In dem Roman „Yellowface“ der Autorin Rebecca F. Kuang geht es zunächst um zwei oberflächlich befreundete Buchautorinnen, June und Athena, die zusammen studiert haben und sich nun auf dem Buchmarkt zu behaupten versuchen. Beide haben ein Debüt veröffentlicht. Athena jedoch gelingt scheinbar mühelos direkt der große Wurf mit lukrativen Verträgen und hochpreisenden Kritiken. Junes Buch fristet dagegen eher ein Schattendasein.
June fühlt sich von der ganzen Welt benachteiligt behandelt und blickt voller Neid auf die Erfolge ihrer Kollegin. Dennoch treffen sich die beiden ab und an, bei einem solchen Treffen kommt es nach reichlich Alkohol zu einem tragischen Unfall und Athena stirbt vor Junes Augen.

* _Übungsaufgaben_:
a: Prüfe anhand des Textauszugs über den Roman „Yellowface“, ob die folgenden Aussagen zutreffen, und belege jede Antwort mit einem wörtlichen Zitat: (i) June und Athena haben gemeinsam studiert. (ii) Junes Debüt bringt ihr lukrative Verträge ein. (iii) Athena kommt bei einem Unfall vor Junes Augen ums Leben.
b: Zitiere aus dem Textauszug über den Roman „Yellowface“ den Abschnitt, der mit den Worten „In dem Roman“ beginnt und mit „eher ein Schattendasein.“ endet.

In einem Datenbestand enthaltene Einträge

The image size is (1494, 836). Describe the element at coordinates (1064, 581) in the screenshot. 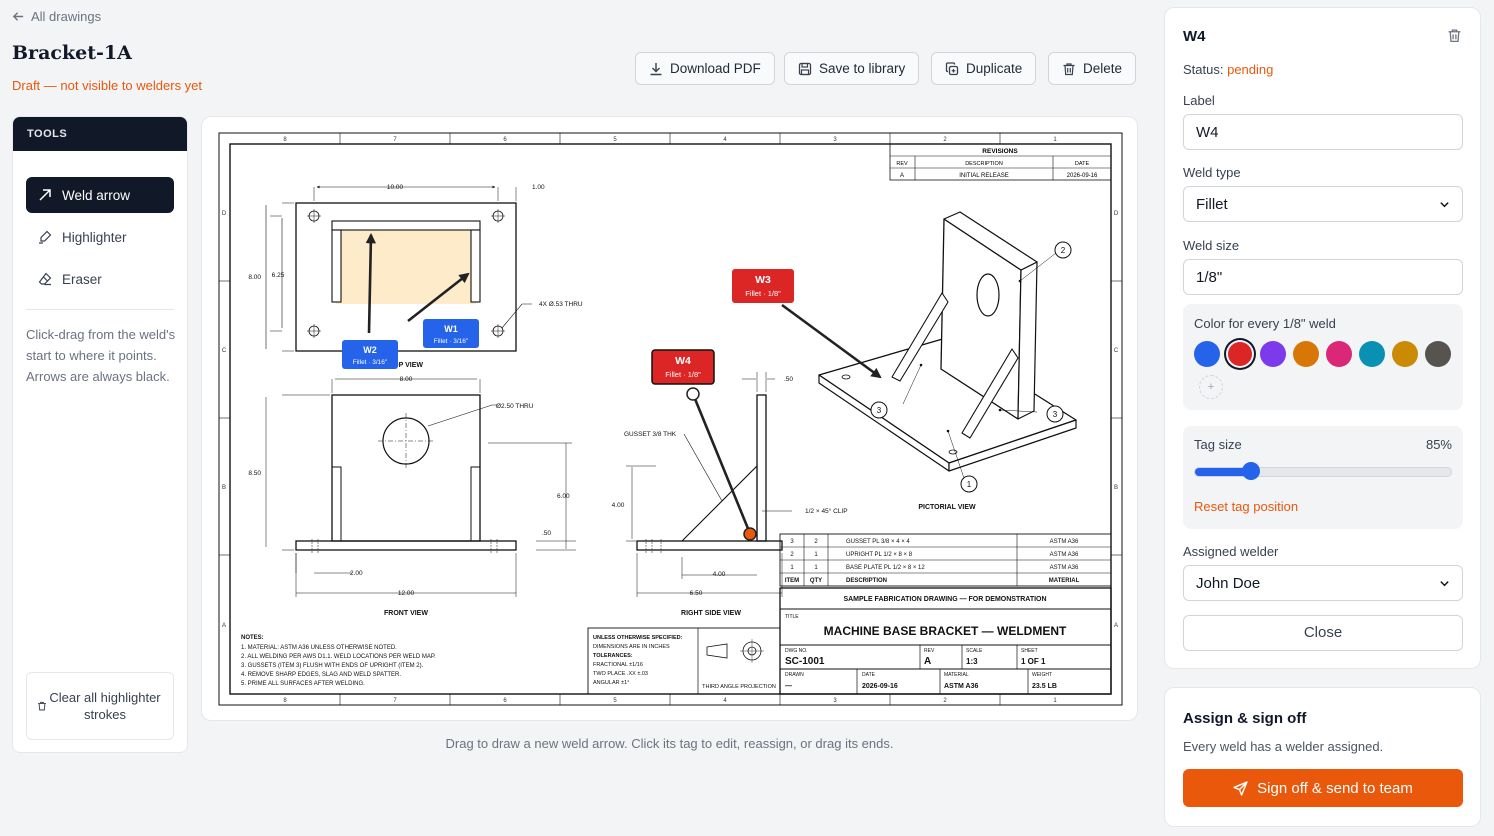

I see `bom-header: MATERIAL` at that location.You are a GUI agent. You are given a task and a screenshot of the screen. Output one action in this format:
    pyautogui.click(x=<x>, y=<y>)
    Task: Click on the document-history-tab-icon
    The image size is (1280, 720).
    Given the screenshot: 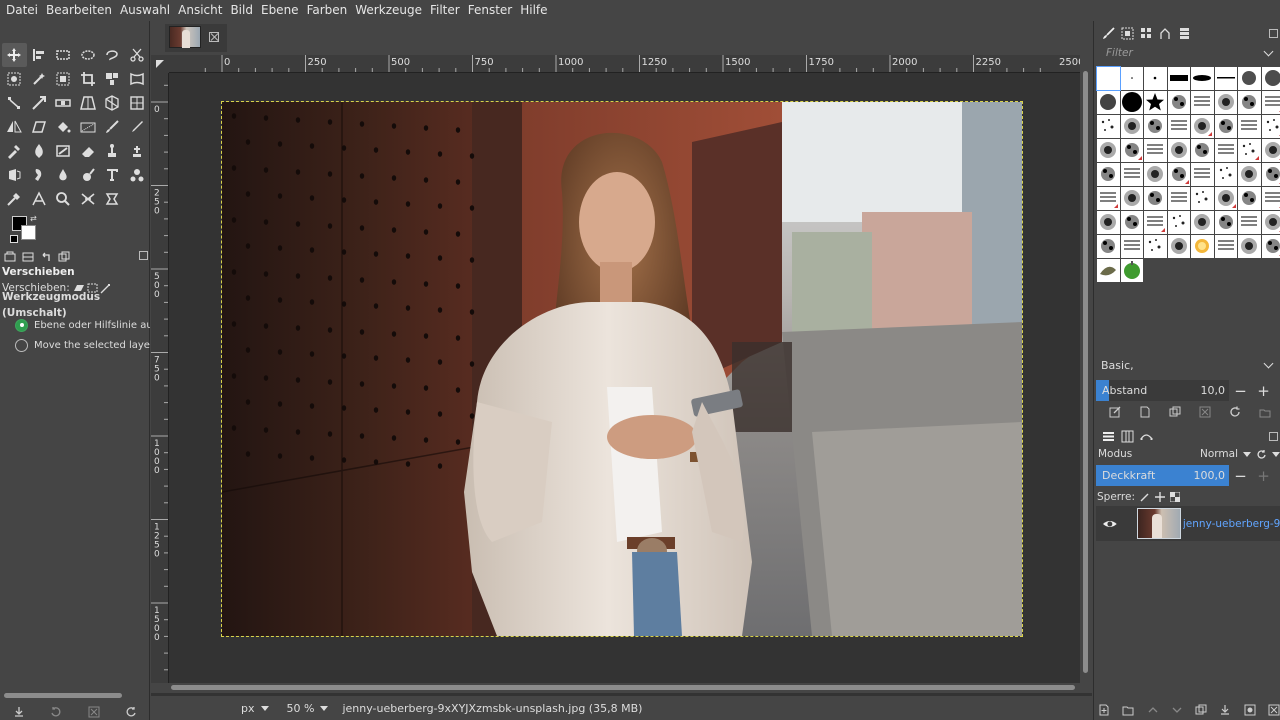 What is the action you would take?
    pyautogui.click(x=1184, y=34)
    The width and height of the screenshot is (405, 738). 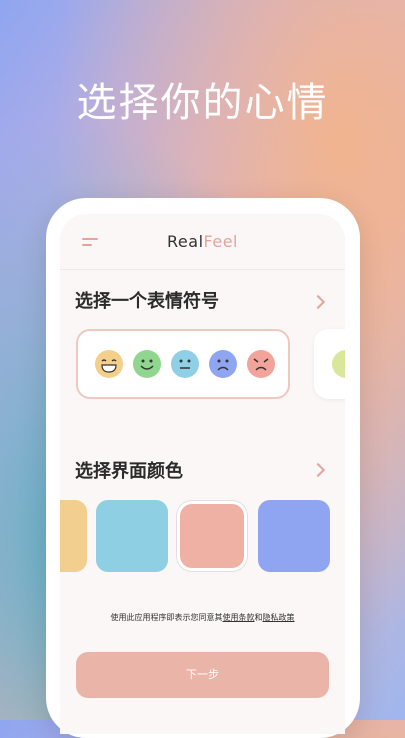 What do you see at coordinates (202, 103) in the screenshot?
I see `promo-title: 选择你的心情` at bounding box center [202, 103].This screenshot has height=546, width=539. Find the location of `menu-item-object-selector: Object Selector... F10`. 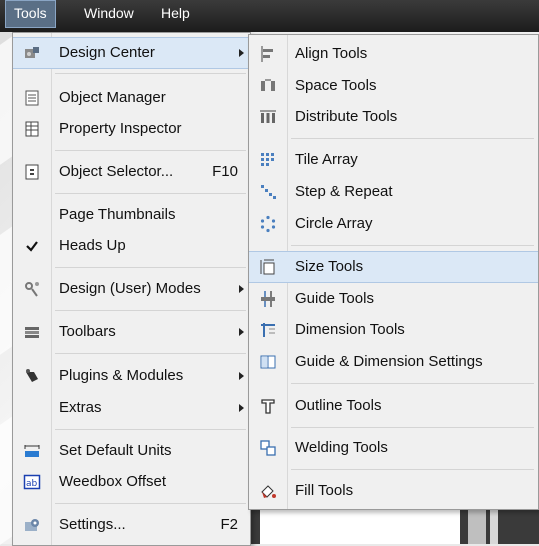

menu-item-object-selector: Object Selector... F10 is located at coordinates (132, 172).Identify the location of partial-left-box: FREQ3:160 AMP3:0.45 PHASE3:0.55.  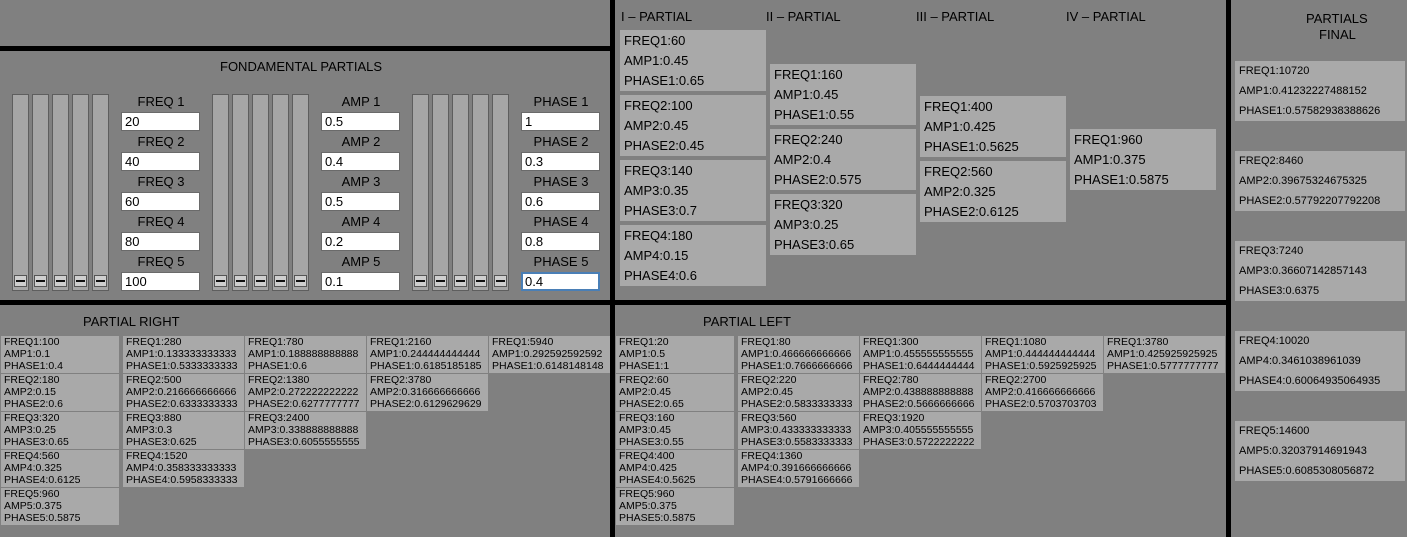
(675, 430). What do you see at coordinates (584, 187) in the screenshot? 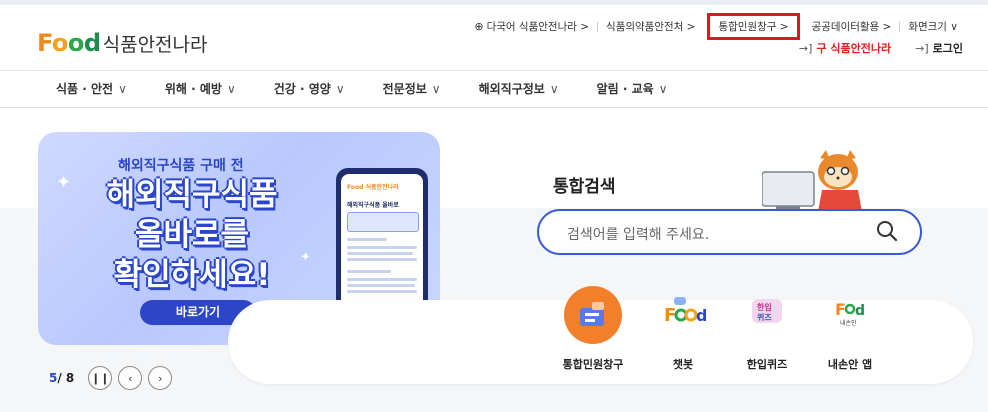
I see `search-title: 통합검색` at bounding box center [584, 187].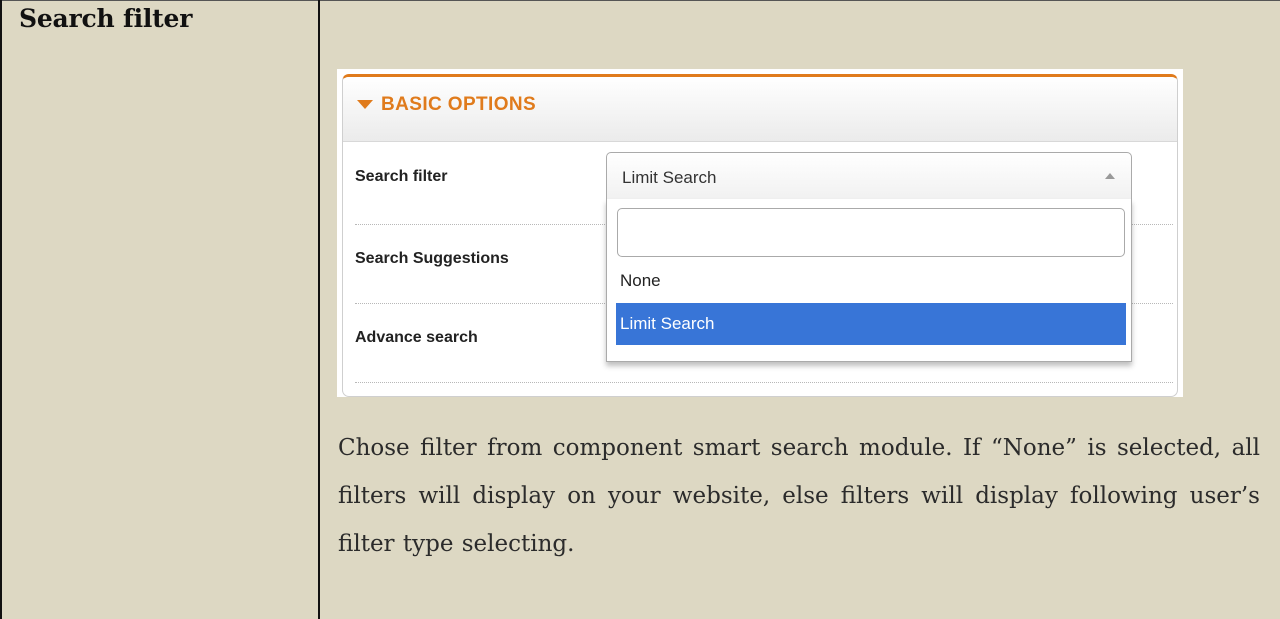 This screenshot has width=1280, height=619. I want to click on dropdown-option-none: None, so click(871, 281).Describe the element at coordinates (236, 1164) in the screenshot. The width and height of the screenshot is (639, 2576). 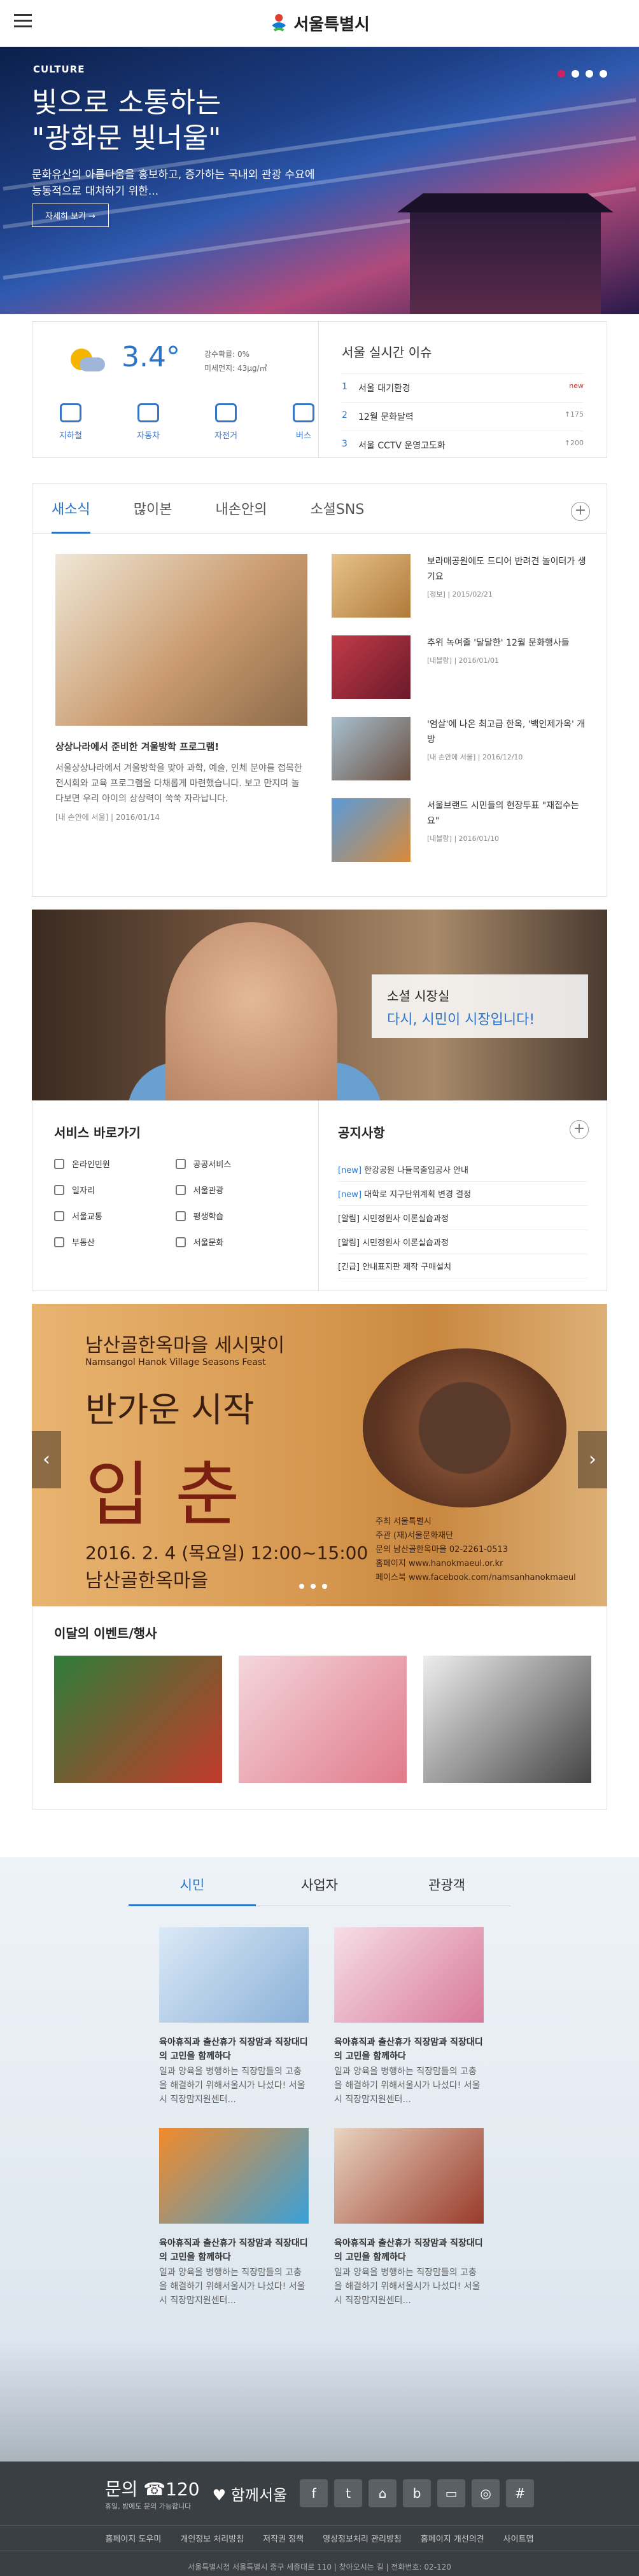
I see `service-public: 공공서비스` at that location.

* _Antworten_:
a:
(i) Ja: „die zusammen studiert haben“
(ii) Nein: „Junes Buch fristet dagegen eher ein Schattendasein.“
(iii) Ja: „kommt es nach reichlich Alkohol zu einem tragischen Unfall und Athena stirbt vor Junes Augen“

b:
In dem Roman „Yellowface“ der Autorin Rebecca F. Kuang geht es zunächst um zwei oberflächlich befreundete Buchautorinnen, June und Athena, die zusammen studiert haben und sich nun auf dem Buchmarkt zu behaupten versuchen. Beide haben ein Debüt veröffentlicht. Athena jedoch gelingt scheinbar mühelos direkt der große Wurf mit lukrativen Verträgen und hochpreisenden Kritiken. Junes Buch fristet dagegen eher ein Schattendasein.